В прессу вновь просочились “закрытые” сведения. Впрочем, далеко не в последний раз.
Во вторник, 25 числа, мне позвонил окружной прокурор Инио, Фрэнк Фоулз, и мы обменялись с ним кое-какими сведениями.
Фоулз сказал мне, что Сандра Гуд вновь оплошала, заговорив при "посторонних". Она заявила другой участнице "Семьи", что Чарли намерен представить полицейским алиби. Если они вздумают судить его за убийства Тейт — Лабианка, “Семья” предъявит доказательства того, что Мэнсона даже не было в Лос-Анджелесе во время убийств.
Я поведал Фоулзу о дошедших до меня слухах. Как доложил мне Макганн, полицейский осведомитель в Лас-Вегасе сообщил ему, что там видели Чарльза “Текса” Монтгомери и Брюса Дэвиса, разъезжавших по городу в зеленом “фольксвагене”. Вроде бы они сказали кому-то, что пытались собрать деньги, необходимые для освобождения Мэнсона под залог; не сумев найти нужной суммы, они намеревались убить кого-то.
Фоулз слыхал о похожих разговорах между девицами Мэнсона. И воспринял их достаточно серьезно, чтобы отослать собственную семью из округа Инио на праздники по случаю Дня благодарения. Сам он, однако, остался на посту, готовый к пресечению любых попыток “выкупить” Мэнсона.
Повесив трубку, я тут же вызвал к себе Патчетта и Гутиэреса из следовательской группы по “делу Лабианка” и попросил их составить детальный отчет о действиях Мэнсона в неделю убийств. В отличие от следователей по делу "Тейт" они не стали уточнять, как им это сделать. Они просто пошли и сделали это, предоставив мне факты, которые, вкупе с уже известной нам информацией, были способны разнести вдребезги любые разговоры об алиби.

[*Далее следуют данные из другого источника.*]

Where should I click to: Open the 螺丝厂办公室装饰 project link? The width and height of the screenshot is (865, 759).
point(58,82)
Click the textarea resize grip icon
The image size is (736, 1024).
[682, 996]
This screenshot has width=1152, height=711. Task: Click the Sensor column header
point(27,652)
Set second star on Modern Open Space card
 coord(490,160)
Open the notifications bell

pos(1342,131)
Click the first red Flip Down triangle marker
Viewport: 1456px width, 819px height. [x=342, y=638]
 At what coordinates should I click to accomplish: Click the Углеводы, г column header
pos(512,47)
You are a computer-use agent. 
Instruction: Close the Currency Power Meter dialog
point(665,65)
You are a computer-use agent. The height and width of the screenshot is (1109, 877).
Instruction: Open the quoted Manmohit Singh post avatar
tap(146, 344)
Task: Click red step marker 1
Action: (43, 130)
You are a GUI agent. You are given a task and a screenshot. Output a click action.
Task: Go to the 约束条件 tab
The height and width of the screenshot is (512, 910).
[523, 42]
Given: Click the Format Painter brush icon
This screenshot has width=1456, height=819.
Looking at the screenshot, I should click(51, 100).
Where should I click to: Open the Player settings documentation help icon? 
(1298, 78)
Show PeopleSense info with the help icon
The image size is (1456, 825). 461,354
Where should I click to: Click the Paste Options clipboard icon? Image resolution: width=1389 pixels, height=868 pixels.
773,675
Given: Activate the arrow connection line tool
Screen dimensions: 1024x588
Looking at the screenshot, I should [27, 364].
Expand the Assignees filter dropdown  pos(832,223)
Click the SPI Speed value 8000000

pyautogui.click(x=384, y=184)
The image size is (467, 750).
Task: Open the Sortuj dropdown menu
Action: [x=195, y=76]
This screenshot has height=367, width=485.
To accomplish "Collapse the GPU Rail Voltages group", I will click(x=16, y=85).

Тем вечером Макганн и Патчетт вновь беседовали с Ронни Ховард, на сей раз записывая разговор на магнитофон. Она вспомнила некоторые детали, прежде не упоминавшиеся во время бесед с сотрудниками ДПЛА, но в текущем расследовании эти сведения ничем не могли помочь. Мы по-прежнему не знали точно, кто убийцы и сколько их было.
26 ноября, среда. “Натрави присяжных на Бьюсолейла! — прокричал один из заместителей окружного прокурора у двери моего кабинета. — Ставлю восемь против четырех за осуждение”.
Дело было настолько слабым, что наш обвинитель не требовал смертного приговора. Кроме того, присяжные не поверили словам Дэнни ДеКарло. Давший показания в последнюю минуту, без необходимой подготовки, наш свидетель выглядел неубедительно.
Позднее в тот же день ОШЛА поинтересовался, не приму ли я на себя обязанности прокурора в новом процессе над Бьюсолейлом, — и я принял это дело, прибавив его к тем двум, которыми уже занимался.
Утром того же дня Виржиния Грэхем решила, что должна рассказать кому-то о том, что знает. Несколькими днями прежде в “Короне” ее навестил муж. Шепча сквозь проволочный экран в комнате для посещений, она сказала ему, что слыхала кое-что об убийствах в каньоне Бенедикта и не знает, что предпринять.
“Не суйся не в свое дело”, — посоветовал муж.
Позже Виржиния скажет: “Я много чего вижу и еще ни на кого не доносила, но это уж слишком. Это такой кошмар, что я не представляю, как можно не соваться в чужое дело в такой ситуации” [104].
Так и не сумев добиться встречи с доктором Дрейзер, Виржиния обратилась к своему адвокату. Руководство “Короны” позвонило в ДПЛА, и уже в 15:30 сержант Нильсен появился в тюрьме и приступил к записи ее показаний.